There are several paintings here that initially bring to mind Brice Marden’s later work, yet individuate as they open up. White (2008), with its white brushstrokes painted directly over similarly shaped, broad dark strokes winding forward and back on an open linen ground, is a dynamic labyrinth that hugs the plane as it plunges back in space. There is testiness to the gestures here, as if going over and over the same path might drive the point home—and knowingly. The white-over-brown labyrinth sitting on the surface is confronted by the accidental but essential drips and drops from the process of painting, so it is impossible to read “flatness” into the work as the painting unfolds. Beneath the labyrinth, as the whitish stains of a slightly “off-linen” color evoke the light and shadow of the world as we know it, dimensions begin to intersect; it could be the map of a random day in New York City or the tangled path of thought from a brain scan of the future.

Also in the back of the gallery, opposite the factory windows facing West 26th Street, Counter Discourse (2006) is all caught up in a web of its own making. Veils of white—both transparent and opaque—skirt the edges of the composition and send the eye along a trajectory that punches out the volume of an implied void like a boxer trapped in a nylon stocking; all this grit happens on about half of the surface area. The rest, white, offers an area of respite. An older piece, it is much smaller and denser than the other work, and if it seems tight in this grouping, it also gives a clear sense of Cohen’s recent evolution.

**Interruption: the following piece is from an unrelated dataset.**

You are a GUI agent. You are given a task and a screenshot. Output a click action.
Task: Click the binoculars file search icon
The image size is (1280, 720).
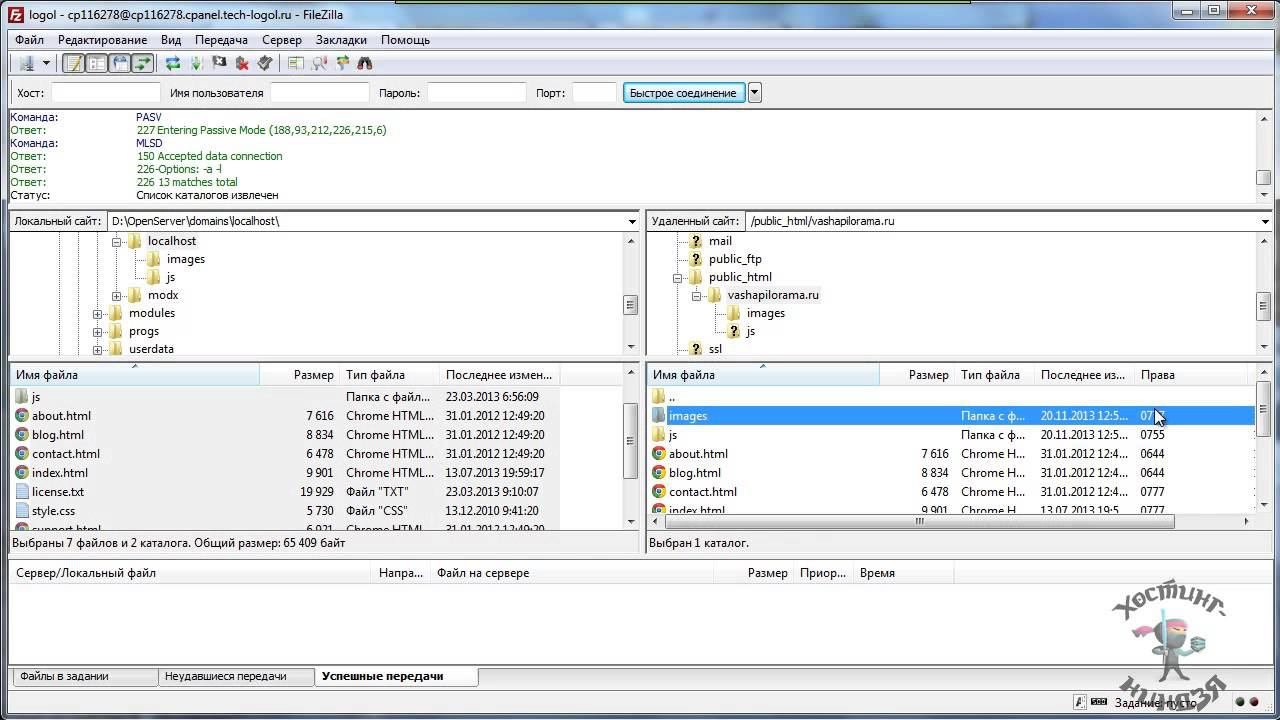pos(365,63)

On an adjacent wall, the largest painting in the show, and perhaps the subtlest and most mysterious, Curtain (2008) has been sited to receive the gallery’s natural light. The piece is open-ended, transparent, infinitely permeable, and for the most part soft, and yet the composition’s main form, merely alluded to, seems to be buried. Veils of white, off-white, and white mixed with reddish earth tones cascade over the linen ground from all directions, allowing a penetrable volume to configure itself within falling sheaths and brushed pathways of color. As the worked-over gestures in the center emerge and vanish again into a series of washes, their tendency towards the articulation of form places the amorphous nature of the painting in check. As in many of Cohen’s works, her brushstrokes here hover between the task of delineating form and the state of becoming form. They mimic the fluctuation between being and reflecting on being and so embody the Cartesian dualism that determines our consciousness. One can go a long way with this thought, and the rich texture of Cohen’s accidental painterly approach will provide the correspondences needed to keep the journey alive.

At first Curtain registers as a monotone, then a layer of spring green appears in the lower left corner to offset the browns and white and enable the piece to play off the spatial potential of color as well as its complex form; with this shift to color, Cohen defines the edge as a threshold experience. As the painting continues to unfold, we see that Cohen has created an armature for her Weltanschauung, a world that is highly refined, carefully considered, and joyfully spontaneous.

One can wonder at Cohen’s ability to hold such contradictions together on the surface of her paintings, let alone possess the authenticity to enact them, but this is what we ask of art—to show how the impossible is possible. In painting, this can come down to a simple thing—to create depth of space on a flat surface—obvious and not, but essential, for the resonance of the artist’s voice lingers inside the void.